§ **Information given**
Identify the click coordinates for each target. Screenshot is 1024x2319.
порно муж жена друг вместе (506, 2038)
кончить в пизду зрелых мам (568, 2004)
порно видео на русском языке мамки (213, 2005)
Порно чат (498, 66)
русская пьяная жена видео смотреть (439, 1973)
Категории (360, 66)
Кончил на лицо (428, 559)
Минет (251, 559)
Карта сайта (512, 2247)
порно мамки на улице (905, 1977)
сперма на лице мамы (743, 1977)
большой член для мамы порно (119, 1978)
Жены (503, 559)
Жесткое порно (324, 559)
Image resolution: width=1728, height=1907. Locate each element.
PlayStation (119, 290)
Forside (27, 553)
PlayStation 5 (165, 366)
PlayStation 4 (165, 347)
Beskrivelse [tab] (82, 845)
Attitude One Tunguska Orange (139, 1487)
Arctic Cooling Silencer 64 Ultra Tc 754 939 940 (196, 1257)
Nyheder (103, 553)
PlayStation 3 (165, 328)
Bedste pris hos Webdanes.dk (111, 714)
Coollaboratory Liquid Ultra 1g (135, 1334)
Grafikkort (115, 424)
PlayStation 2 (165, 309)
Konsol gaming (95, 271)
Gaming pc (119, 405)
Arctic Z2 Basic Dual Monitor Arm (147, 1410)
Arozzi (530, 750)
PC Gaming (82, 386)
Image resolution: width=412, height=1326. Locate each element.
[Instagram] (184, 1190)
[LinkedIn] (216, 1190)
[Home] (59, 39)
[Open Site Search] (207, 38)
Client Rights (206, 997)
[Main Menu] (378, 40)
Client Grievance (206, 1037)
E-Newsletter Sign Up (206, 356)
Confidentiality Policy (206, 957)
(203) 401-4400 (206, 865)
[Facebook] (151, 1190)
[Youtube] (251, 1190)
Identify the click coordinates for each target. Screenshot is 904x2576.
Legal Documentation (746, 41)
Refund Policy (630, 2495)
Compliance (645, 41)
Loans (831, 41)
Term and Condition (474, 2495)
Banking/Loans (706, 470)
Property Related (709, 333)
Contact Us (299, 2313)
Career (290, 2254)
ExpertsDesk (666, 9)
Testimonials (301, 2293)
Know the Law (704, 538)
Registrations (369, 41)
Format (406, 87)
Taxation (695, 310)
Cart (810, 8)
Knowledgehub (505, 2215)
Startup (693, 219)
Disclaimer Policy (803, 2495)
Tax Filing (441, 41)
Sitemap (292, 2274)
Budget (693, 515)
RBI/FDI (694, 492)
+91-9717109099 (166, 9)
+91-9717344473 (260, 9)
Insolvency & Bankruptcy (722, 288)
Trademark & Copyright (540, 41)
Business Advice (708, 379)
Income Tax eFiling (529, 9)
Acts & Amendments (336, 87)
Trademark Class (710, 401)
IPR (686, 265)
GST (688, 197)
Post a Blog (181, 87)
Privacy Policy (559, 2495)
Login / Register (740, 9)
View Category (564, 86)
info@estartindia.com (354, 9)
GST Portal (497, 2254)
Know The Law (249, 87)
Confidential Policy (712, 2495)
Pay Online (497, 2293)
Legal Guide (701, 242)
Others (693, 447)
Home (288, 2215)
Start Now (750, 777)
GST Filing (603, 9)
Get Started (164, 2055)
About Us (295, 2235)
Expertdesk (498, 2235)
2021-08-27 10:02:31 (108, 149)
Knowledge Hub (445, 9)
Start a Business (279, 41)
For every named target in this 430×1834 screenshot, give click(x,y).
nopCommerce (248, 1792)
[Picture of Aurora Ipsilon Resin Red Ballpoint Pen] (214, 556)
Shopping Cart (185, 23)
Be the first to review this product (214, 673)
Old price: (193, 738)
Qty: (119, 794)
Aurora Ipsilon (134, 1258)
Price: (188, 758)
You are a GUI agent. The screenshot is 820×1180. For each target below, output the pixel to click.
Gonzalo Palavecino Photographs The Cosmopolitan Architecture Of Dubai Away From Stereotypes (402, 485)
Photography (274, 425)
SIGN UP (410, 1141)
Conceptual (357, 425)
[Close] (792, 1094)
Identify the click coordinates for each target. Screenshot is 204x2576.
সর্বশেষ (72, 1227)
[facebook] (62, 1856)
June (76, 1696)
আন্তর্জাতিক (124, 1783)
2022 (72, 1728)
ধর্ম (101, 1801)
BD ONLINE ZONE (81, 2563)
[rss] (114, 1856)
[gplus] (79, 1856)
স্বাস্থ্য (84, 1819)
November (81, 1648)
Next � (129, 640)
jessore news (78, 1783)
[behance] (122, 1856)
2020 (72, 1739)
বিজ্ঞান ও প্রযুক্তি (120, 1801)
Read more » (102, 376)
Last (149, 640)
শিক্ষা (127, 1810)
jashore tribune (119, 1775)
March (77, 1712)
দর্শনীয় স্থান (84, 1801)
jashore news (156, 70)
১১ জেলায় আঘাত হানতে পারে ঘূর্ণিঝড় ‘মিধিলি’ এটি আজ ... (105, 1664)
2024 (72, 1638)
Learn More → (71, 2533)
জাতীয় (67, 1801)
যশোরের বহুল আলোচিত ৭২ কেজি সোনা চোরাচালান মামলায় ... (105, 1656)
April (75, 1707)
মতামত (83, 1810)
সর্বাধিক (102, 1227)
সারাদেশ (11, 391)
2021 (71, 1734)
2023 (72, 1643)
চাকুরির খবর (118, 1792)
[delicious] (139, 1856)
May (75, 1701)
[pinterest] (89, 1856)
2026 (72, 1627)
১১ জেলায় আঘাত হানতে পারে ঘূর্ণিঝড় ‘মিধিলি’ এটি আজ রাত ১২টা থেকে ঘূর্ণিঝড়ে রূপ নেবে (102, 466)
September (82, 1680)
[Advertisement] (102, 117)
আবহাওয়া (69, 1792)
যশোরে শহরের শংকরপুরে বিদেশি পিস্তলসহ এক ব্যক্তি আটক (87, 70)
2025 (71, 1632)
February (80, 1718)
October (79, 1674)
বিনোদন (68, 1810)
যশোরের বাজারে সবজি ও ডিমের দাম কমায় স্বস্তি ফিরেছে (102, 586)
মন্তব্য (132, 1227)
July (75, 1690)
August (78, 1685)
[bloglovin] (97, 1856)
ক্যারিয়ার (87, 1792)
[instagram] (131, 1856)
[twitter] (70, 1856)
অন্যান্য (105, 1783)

§ **What you should do**
Make an exact copy of every entry.

§ **Task output**
Identify the click coordinates for each target. Screenshot is 1024x2319.
порно муж жена друг вместе (506, 2038)
кончить в пизду зрелых мам (568, 2004)
порно видео на русском языке мамки (213, 2005)
Порно чат (498, 66)
русская пьяная жена видео смотреть (439, 1973)
Категории (360, 66)
Кончил на лицо (428, 559)
Минет (251, 559)
Карта сайта (512, 2247)
порно мамки на улице (905, 1977)
сперма на лице мамы (743, 1977)
большой член для мамы порно (119, 1978)
Жены (503, 559)
Жесткое порно (324, 559)
Image resolution: width=1728, height=1907. Locate each element.
PlayStation (119, 290)
Forside (27, 553)
PlayStation 5 (165, 366)
PlayStation 4 (165, 347)
Beskrivelse [tab] (82, 845)
Attitude One Tunguska Orange (139, 1487)
Arctic Cooling Silencer 64 Ultra Tc 754 939 940 (196, 1257)
Nyheder (103, 553)
PlayStation 3 (165, 328)
Bedste pris hos Webdanes.dk (111, 714)
Coollaboratory Liquid Ultra 1g (135, 1334)
Grafikkort (115, 424)
PlayStation 2 (165, 309)
Konsol gaming (95, 271)
Gaming pc (119, 405)
Arctic Z2 Basic Dual Monitor Arm (147, 1410)
Arozzi (530, 750)
PC Gaming (82, 386)
Image resolution: width=412, height=1326. Locate each element.
[Instagram] (184, 1190)
[LinkedIn] (216, 1190)
[Home] (59, 39)
[Open Site Search] (207, 38)
Client Rights (206, 997)
[Main Menu] (378, 40)
Client Grievance (206, 1037)
E-Newsletter Sign Up (206, 356)
Confidentiality Policy (206, 957)
(203) 401-4400 (206, 865)
[Facebook] (151, 1190)
[Youtube] (251, 1190)
Identify the click coordinates for each target. Screenshot is 904x2576.
Legal Documentation (746, 41)
Refund Policy (630, 2495)
Compliance (645, 41)
Loans (831, 41)
Term and Condition (474, 2495)
Banking/Loans (706, 470)
Property Related (709, 333)
Contact Us (299, 2313)
Career (290, 2254)
ExpertsDesk (666, 9)
Testimonials (301, 2293)
Know the Law (704, 538)
Registrations (369, 41)
Format (406, 87)
Taxation (695, 310)
Cart (810, 8)
Knowledgehub (505, 2215)
Startup (693, 219)
Disclaimer Policy (803, 2495)
Tax Filing (441, 41)
Sitemap (292, 2274)
Budget (693, 515)
RBI/FDI (694, 492)
+91-9717109099 (166, 9)
+91-9717344473 (260, 9)
Insolvency & Bankruptcy (722, 288)
Trademark & Copyright (540, 41)
Business Advice (708, 379)
Income Tax eFiling (529, 9)
Acts & Amendments (336, 87)
Trademark Class (710, 401)
IPR (686, 265)
GST (688, 197)
Post a Blog (181, 87)
Privacy Policy (559, 2495)
Login / Register (740, 9)
View Category (564, 86)
info@estartindia.com (354, 9)
GST Portal (497, 2254)
Know The Law (249, 87)
Confidential Policy (712, 2495)
Pay Online (497, 2293)
Legal Guide (701, 242)
Others (693, 447)
Home (288, 2215)
Start Now (750, 777)
GST Filing (603, 9)
Get Started (164, 2055)
About Us (295, 2235)
Expertdesk (498, 2235)
2021-08-27 10:02:31 (108, 149)
Knowledge Hub (445, 9)
Start a Business (279, 41)
For every named target in this 430×1834 screenshot, give click(x,y).
nopCommerce (248, 1792)
[Picture of Aurora Ipsilon Resin Red Ballpoint Pen] (214, 556)
Shopping Cart (185, 23)
Be the first to review this product (214, 673)
Old price: (193, 738)
Qty: (119, 794)
Aurora Ipsilon (134, 1258)
Price: (188, 758)
You are a GUI agent. The screenshot is 820×1180. For each target below, output the pixel to click.
Gonzalo Palavecino Photographs The Cosmopolitan Architecture Of Dubai Away From Stereotypes (402, 485)
Photography (274, 425)
SIGN UP (410, 1141)
Conceptual (357, 425)
[Close] (792, 1094)
Identify the click coordinates for each target. Screenshot is 204x2576.
সর্বশেষ (72, 1227)
[facebook] (62, 1856)
June (76, 1696)
আন্তর্জাতিক (124, 1783)
2022 (72, 1728)
ধর্ম (101, 1801)
BD ONLINE ZONE (81, 2563)
[rss] (114, 1856)
[gplus] (79, 1856)
স্বাস্থ্য (84, 1819)
November (81, 1648)
Next � (129, 640)
jessore news (78, 1783)
[behance] (122, 1856)
2020 (72, 1739)
বিজ্ঞান ও প্রযুক্তি (120, 1801)
Read more » (102, 376)
Last (149, 640)
শিক্ষা (127, 1810)
jashore tribune (119, 1775)
March (77, 1712)
দর্শনীয় স্থান (84, 1801)
jashore news (156, 70)
১১ জেলায় আঘাত হানতে পারে ঘূর্ণিঝড় ‘মিধিলি’ এটি আজ ... (105, 1664)
2024 (72, 1638)
Learn More → (71, 2533)
জাতীয় (67, 1801)
যশোরের বহুল আলোচিত ৭২ কেজি সোনা চোরাচালান মামলায় ... (105, 1656)
April (75, 1707)
মতামত (83, 1810)
সর্বাধিক (102, 1227)
সারাদেশ (11, 391)
2021 (71, 1734)
2023 (72, 1643)
চাকুরির খবর (118, 1792)
[delicious] (139, 1856)
May (75, 1701)
[pinterest] (89, 1856)
2026 (72, 1627)
১১ জেলায় আঘাত হানতে পারে ঘূর্ণিঝড় ‘মিধিলি’ এটি আজ রাত ১২টা থেকে ঘূর্ণিঝড়ে রূপ নেবে (102, 466)
September (82, 1680)
[Advertisement] (102, 117)
আবহাওয়া (69, 1792)
যশোরে শহরের শংকরপুরে বিদেশি পিস্তলসহ এক ব্যক্তি আটক (87, 70)
2025 (71, 1632)
February (80, 1718)
October (79, 1674)
বিনোদন (68, 1810)
যশোরের বাজারে সবজি ও ডিমের দাম কমায় স্বস্তি ফিরেছে (102, 586)
মন্তব্য (132, 1227)
July (75, 1690)
August (78, 1685)
[bloglovin] (97, 1856)
ক্যারিয়ার (87, 1792)
[instagram] (131, 1856)
[twitter] (70, 1856)
অন্যান্য (105, 1783)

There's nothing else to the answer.